Wednesday, 7 January 2015

Day 363 - Pink, a 'girl' colour


Learning from others' writings about their relationships to specific colours, I wanted to write again my relationship to colours, too.

So, what I've always thought in terms of choosing colours for a newborn baby, and whether it's a girl or boy - my thinking (and noticing/knowing) was that for a girl, a pink colour of clothing would be preferred. And for a boy, a blue colour of clothing. No doubt, that is what I've learn from seeing babies. I mean, obviously parents will dress their babies in all different colours, red, purple, green, but 'commonly' I've seen babies with either pink clothing to signify that they are female, or blue clothing to signify they are male.

And because of that common practice within blue/pink colouring, I still have this thinking pattern that pink = a girl's colour and blue = a boy's colour. But obviously those are not 'set in stone' colours. And it does NOT mean a boy cannot where pink clothing (or a man), and same goes for girls, it doesn't mean a girl can't wear blue clothing, and it doesn't mean a woman can't wear blue clothing. But yes...especially for babies, that's what I've seen/experienced.

I forgive myself that I've accepted and allowed myself to define the colour of pink as a 'girl's colour'.

I forgive myself that I've accepted and allowed myself to thus see it as 'abnormal' for a boy to wear pink.

I forgive myself for accepting and allowing myself, through past experiences with colours and with colours of clothing that babies wear, only see outcomes from an extremely limited perspective of pink = girl and blue = boy.

I forgive myself for accepting and allowing myself to continue to participate within these past experiences whereas if I see a man wearing a pink shirt, I find it 'weird' and 'abnormal' because I continue to define the colour pink as 'meant' for females.
Within this, I forgive myself for accepting and allowing myself to define a male wearing a pink shirt as 'gay' - thinking that he must be gay, because he wears a pink shirt.

I forgive myself for accepting and allowing myself to define pink colours on a male as conclusive of him being gay.

When and as I see myself seeing it as abnormal for a male to wear pink clothing, I stop and breathe. I realise that only through past experiences, have I allowed myself to define myself within STRICT limitations of pink only being for females. I commit myself to see, realise and understand that pink is NOT limited to any gender/age/race - because no one person 'owns' a certain colour or should be 'expected' to wear a certain colour, that is LIMITATION.

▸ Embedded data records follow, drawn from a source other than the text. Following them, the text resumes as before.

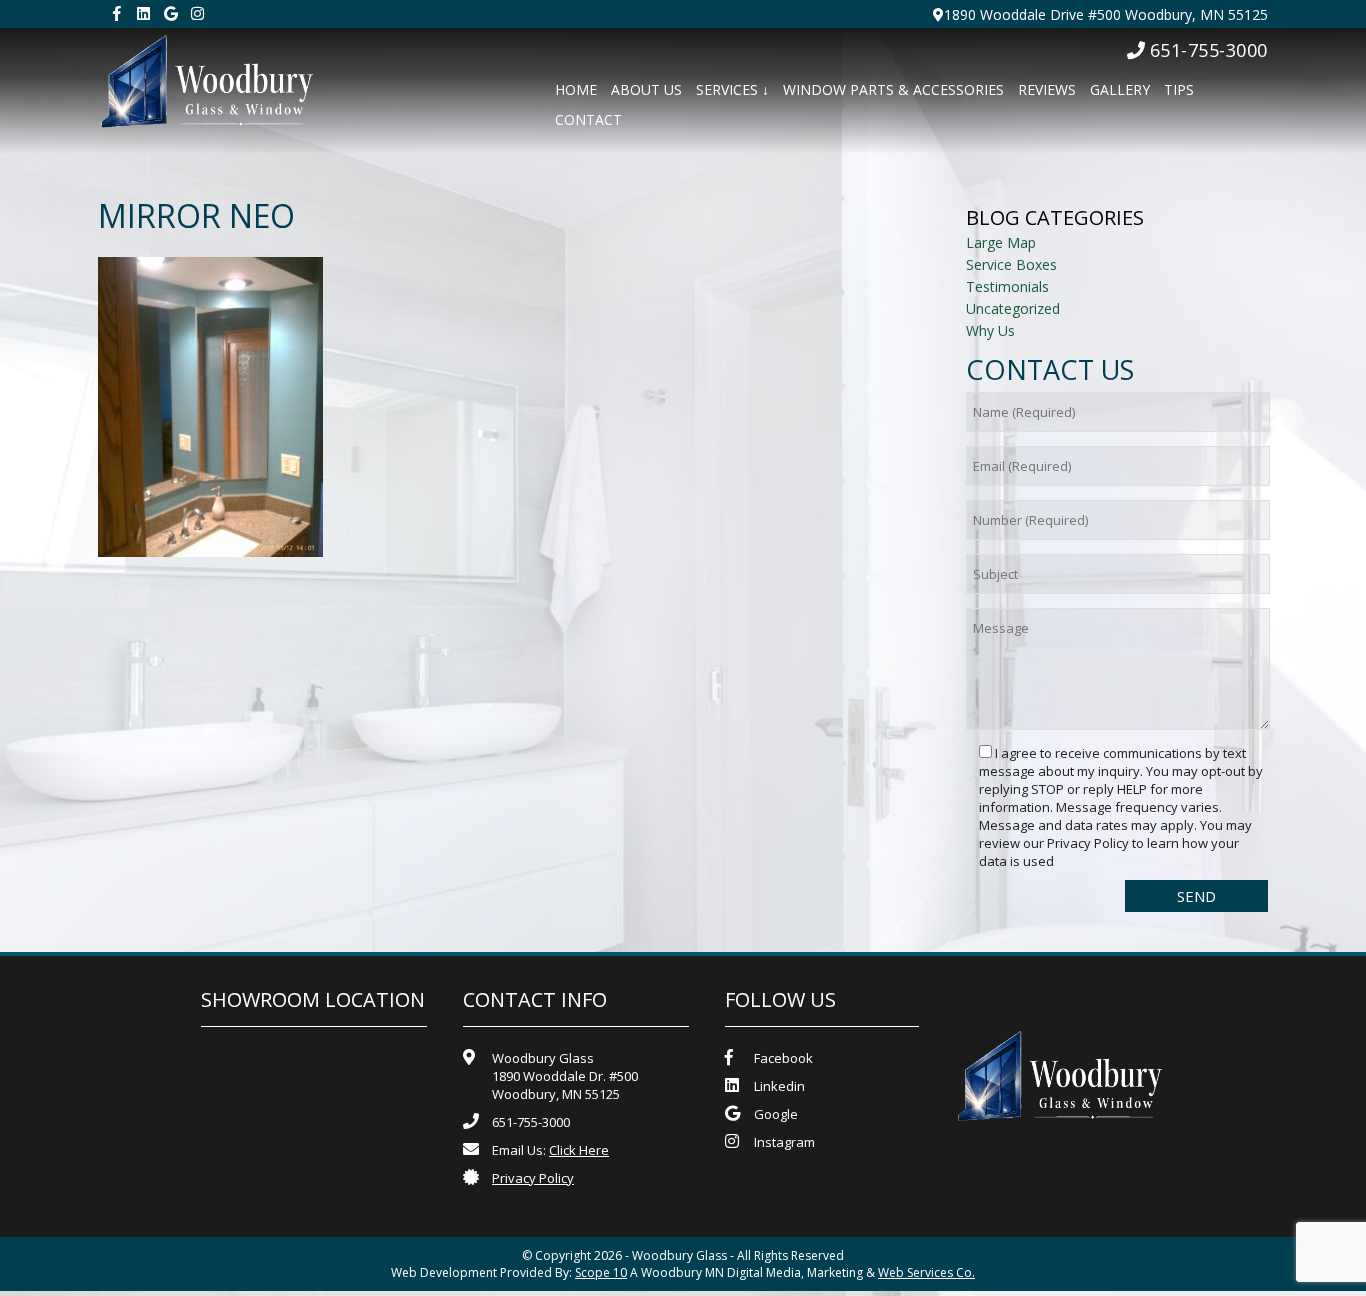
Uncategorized (1013, 308)
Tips (1179, 89)
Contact (588, 119)
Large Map (1001, 242)
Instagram (784, 1142)
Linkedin (779, 1086)
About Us (646, 89)
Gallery (1120, 89)
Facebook (783, 1058)
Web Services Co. (926, 1272)
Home (576, 89)
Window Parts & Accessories (893, 89)
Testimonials (1007, 286)
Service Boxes (1011, 264)
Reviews (1047, 89)
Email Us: (550, 1150)
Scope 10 (601, 1272)
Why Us (990, 330)
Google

When and as I see myself immediately jumping to the conclusion that a male that wears pink clothing must be gay, I stop and breathe. Again, I realise that because of past experiences in terms of tv viewing, billboards, advertising, I've come to see pink as a 'gay' colour that only gay men would actually wear. I commit myself to see, realise and understand that pink is UNIVERSAL, as are ALL colours - and I realise that no ONE colour defines a person, a person's sexual preferences, or a person in any way, shape or form.